After that, Grohl talked of doing a full album together. “Then Dave dropped a bomb on me,” Vig says. “He said, ‘I want to do it in my garage.’” Recording in analog was “another bomb” from the chief Foo Fighter, but after a “rocky start” the results became clear to Vig. “It’s the most honest record they’ve done because it’s real, as opposed to being put together in a computer. It sounds like a band playing,” says Vig, who says the experience has already influenced his work recording the next Garbage album.
Working on a full album with Vig — especially with the event of Grohl, Vig and Novoselic recording a song together for the first time since “Nevermind” — meant embracing their history, and acknowledging the Foos’ shared lineage with Nirvana. It comes just as fans celebrate “Nevermind’s” 20th anniversary. It’s a subject Grohl avoided completely in the earliest years of the Foo Fighters, gradually opening up during the last 16 years, now most vividly in “Foo Fighters: Back and Forth,” a feature-length documentary that accompanied the album release.

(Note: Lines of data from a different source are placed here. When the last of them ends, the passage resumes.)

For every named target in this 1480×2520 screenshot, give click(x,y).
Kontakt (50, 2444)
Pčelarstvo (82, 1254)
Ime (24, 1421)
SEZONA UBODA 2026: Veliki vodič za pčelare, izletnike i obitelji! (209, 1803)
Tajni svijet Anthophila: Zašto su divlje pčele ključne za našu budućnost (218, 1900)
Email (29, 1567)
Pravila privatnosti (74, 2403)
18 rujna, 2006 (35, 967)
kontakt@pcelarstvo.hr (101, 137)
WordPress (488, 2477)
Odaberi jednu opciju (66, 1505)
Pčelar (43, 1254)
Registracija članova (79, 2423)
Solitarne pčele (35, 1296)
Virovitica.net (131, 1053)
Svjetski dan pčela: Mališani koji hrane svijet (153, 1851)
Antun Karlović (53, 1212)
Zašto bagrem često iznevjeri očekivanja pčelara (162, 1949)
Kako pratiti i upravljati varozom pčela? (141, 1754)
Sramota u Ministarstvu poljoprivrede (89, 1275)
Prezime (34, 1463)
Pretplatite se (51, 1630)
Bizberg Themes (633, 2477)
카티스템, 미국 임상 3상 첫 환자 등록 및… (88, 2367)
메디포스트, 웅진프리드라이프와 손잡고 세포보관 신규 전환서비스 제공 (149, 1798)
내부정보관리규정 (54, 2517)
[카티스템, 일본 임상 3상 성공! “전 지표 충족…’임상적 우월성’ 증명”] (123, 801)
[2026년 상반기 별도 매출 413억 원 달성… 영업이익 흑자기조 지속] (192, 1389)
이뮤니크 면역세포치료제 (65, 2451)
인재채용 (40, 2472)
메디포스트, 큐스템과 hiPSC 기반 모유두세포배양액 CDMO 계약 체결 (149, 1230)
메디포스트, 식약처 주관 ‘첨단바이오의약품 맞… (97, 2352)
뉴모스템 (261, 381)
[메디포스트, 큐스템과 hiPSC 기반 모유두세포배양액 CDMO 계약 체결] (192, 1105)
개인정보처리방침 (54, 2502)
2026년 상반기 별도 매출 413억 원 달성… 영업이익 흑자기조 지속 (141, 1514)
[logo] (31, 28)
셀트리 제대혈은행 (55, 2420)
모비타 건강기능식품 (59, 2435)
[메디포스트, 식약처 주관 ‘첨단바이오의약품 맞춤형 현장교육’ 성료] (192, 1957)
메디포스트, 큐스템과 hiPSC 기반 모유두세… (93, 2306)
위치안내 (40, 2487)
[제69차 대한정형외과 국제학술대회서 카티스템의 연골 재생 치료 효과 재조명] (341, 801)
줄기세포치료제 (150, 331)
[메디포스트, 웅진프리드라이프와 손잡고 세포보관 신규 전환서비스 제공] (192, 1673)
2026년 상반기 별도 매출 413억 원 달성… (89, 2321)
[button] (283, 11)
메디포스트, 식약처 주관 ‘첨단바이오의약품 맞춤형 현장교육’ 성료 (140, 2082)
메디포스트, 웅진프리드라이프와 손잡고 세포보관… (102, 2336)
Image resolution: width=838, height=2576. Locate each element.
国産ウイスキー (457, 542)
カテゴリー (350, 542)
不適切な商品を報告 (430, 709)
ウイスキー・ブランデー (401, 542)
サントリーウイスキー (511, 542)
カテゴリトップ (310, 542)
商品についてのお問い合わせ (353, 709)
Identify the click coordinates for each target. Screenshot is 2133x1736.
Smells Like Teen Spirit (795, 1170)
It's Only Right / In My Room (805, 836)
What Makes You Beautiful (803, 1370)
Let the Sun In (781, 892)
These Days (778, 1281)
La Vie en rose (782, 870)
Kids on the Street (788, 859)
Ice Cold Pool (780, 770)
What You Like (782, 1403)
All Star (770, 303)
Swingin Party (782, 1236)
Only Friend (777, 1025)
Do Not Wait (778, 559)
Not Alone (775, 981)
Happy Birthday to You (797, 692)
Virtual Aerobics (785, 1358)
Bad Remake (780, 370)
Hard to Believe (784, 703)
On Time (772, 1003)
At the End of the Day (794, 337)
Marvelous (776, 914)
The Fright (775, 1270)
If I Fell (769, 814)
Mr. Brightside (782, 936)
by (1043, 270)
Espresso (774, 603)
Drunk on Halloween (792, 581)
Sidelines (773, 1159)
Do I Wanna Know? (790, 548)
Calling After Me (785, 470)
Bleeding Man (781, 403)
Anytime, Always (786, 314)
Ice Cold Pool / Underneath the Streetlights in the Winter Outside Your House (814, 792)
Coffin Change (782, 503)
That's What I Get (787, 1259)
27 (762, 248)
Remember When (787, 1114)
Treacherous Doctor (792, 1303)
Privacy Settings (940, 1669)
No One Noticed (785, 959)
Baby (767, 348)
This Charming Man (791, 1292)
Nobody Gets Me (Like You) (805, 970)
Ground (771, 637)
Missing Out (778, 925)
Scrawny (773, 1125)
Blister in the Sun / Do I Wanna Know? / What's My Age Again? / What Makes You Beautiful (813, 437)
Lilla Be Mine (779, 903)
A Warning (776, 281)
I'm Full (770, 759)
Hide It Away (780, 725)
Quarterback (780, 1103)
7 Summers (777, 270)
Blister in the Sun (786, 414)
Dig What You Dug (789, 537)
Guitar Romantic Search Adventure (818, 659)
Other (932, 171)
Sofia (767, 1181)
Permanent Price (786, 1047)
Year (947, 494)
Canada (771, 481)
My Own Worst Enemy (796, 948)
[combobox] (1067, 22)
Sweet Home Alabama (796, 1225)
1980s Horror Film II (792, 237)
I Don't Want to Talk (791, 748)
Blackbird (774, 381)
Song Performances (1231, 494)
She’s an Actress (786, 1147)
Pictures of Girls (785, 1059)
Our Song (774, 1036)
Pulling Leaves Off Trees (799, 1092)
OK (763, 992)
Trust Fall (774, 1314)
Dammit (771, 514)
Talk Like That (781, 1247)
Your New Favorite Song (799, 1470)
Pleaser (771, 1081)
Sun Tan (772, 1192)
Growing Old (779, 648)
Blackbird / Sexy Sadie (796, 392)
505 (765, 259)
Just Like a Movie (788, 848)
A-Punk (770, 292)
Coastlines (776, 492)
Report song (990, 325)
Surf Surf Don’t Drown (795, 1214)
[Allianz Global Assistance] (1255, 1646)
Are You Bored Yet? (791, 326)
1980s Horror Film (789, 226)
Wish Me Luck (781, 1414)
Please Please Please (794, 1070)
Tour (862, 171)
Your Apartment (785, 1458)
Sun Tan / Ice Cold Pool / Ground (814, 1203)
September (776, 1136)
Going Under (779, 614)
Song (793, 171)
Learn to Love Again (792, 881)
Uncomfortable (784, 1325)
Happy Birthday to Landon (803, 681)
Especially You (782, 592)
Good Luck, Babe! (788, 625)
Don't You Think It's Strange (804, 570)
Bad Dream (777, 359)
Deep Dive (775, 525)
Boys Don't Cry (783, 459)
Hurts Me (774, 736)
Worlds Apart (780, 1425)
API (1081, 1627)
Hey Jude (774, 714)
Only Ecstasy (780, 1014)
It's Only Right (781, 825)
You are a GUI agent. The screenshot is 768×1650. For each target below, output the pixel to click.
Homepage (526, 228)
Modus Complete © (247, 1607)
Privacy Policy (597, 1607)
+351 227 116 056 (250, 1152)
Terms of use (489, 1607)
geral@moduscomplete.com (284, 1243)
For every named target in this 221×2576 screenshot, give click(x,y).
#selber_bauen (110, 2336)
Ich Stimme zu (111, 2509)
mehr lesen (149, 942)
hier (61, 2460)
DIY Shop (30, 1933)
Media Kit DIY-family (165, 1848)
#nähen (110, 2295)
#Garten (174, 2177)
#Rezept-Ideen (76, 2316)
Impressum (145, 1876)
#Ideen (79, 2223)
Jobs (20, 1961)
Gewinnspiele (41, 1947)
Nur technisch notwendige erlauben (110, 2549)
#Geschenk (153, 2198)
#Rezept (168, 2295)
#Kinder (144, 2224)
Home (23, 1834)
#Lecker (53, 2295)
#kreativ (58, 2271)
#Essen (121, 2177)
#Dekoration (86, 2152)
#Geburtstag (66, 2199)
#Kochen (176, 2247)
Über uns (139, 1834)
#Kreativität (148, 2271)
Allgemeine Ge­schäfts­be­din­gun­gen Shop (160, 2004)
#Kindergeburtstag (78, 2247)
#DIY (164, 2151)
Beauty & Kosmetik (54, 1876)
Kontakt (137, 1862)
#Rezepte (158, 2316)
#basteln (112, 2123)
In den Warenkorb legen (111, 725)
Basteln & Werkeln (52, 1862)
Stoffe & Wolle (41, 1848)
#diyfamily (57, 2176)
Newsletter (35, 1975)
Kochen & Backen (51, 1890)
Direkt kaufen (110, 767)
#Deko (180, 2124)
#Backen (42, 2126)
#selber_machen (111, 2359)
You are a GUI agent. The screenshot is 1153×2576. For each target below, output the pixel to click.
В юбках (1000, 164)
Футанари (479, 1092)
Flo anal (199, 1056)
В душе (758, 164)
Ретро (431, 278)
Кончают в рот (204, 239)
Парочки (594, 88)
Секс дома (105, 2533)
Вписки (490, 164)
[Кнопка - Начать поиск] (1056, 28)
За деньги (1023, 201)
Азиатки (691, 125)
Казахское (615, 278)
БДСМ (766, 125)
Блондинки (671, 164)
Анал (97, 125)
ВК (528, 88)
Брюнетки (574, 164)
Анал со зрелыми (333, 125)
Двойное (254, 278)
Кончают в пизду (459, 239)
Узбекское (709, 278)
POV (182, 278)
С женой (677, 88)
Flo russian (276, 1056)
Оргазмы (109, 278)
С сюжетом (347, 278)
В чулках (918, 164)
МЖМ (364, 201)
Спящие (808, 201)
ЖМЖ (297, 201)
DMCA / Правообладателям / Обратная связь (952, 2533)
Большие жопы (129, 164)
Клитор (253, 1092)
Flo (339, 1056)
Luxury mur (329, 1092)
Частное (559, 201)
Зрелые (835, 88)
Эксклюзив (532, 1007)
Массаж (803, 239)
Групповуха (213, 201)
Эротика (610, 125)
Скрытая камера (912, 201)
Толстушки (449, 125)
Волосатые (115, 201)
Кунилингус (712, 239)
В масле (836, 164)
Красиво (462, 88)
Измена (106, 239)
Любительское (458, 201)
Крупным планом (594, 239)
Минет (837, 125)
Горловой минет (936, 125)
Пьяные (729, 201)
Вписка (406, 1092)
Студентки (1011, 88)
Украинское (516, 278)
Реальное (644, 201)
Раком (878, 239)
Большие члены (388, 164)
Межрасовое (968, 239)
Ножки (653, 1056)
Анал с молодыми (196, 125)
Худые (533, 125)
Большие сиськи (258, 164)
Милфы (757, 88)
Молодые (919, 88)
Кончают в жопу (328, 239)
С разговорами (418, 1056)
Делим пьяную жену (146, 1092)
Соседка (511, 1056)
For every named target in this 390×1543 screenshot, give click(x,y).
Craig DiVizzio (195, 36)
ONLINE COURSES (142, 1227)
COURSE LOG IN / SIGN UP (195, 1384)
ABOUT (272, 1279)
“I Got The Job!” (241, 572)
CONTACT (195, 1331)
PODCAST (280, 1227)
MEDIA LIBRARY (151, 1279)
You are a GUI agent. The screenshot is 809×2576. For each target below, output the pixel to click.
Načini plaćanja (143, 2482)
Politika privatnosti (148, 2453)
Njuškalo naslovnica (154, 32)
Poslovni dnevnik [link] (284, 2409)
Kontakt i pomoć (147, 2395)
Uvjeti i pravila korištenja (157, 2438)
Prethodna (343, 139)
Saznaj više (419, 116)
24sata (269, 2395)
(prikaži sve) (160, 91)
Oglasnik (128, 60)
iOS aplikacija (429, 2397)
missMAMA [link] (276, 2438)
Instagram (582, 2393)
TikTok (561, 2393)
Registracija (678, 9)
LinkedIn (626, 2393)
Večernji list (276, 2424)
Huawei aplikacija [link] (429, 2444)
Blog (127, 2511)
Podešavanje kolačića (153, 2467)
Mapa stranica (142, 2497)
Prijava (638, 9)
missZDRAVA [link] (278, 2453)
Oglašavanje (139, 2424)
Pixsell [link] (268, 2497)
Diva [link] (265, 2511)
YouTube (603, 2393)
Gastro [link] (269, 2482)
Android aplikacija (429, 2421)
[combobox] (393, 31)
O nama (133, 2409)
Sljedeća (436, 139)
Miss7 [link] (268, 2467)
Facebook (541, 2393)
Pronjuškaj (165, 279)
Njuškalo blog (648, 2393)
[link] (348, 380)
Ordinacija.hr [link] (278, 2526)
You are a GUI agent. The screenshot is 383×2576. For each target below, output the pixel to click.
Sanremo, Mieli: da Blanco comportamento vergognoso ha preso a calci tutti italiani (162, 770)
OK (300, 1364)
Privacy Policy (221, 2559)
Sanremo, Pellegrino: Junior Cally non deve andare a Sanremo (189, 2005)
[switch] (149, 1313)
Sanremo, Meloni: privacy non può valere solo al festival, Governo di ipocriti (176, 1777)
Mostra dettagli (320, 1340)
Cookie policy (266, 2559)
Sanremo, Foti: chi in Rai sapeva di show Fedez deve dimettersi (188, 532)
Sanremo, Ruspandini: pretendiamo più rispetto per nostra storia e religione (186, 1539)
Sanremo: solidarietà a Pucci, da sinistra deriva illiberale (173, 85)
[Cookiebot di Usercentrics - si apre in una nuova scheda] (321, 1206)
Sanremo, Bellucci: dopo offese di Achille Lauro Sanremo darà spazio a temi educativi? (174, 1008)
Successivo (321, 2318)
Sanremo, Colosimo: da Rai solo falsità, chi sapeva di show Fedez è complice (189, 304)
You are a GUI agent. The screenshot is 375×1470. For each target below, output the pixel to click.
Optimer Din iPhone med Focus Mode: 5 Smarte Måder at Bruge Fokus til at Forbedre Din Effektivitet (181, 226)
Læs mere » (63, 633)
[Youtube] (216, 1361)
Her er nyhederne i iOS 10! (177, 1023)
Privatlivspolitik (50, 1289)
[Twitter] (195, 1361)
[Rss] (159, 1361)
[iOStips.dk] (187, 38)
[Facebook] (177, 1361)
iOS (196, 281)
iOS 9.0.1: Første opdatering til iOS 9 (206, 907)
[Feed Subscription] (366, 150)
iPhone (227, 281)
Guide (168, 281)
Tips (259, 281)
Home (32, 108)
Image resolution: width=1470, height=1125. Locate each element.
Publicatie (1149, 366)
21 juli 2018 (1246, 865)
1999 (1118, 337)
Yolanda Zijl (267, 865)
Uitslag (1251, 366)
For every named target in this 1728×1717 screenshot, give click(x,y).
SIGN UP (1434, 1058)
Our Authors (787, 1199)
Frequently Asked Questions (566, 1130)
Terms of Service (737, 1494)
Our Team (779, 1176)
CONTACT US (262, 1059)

The film, distributed theatrically and broadcast on VH1, begins with a substantial retelling of the rise and sudden end of Nirvana, the 1994 death of Kurt Cobain, and the subsequent birth of the Foos from a cassette-only release recorded solo by Grohl. “It’s a balance that I have to keep every day. I wouldn’t be here if it weren’t for Nirvana,” Grohl says. “I started the Foo Fighters to heal myself from what had happened to Nirvana. Kurt had died. And we had this beautiful thing that just disappeared in an instant. Of course, everyone wanted to talk to me about it but I couldn’t talk about it. It hurt too much.
“Then after a while those questions disappeared. I’d meet people and they’d say, ‘When did you start the Foo Fighters?’ And I’d say, ‘Well, when Nirvana ended ....’ And they’d say, ‘Wait, you were in Nirvana?’ You don’t know that? Weird!”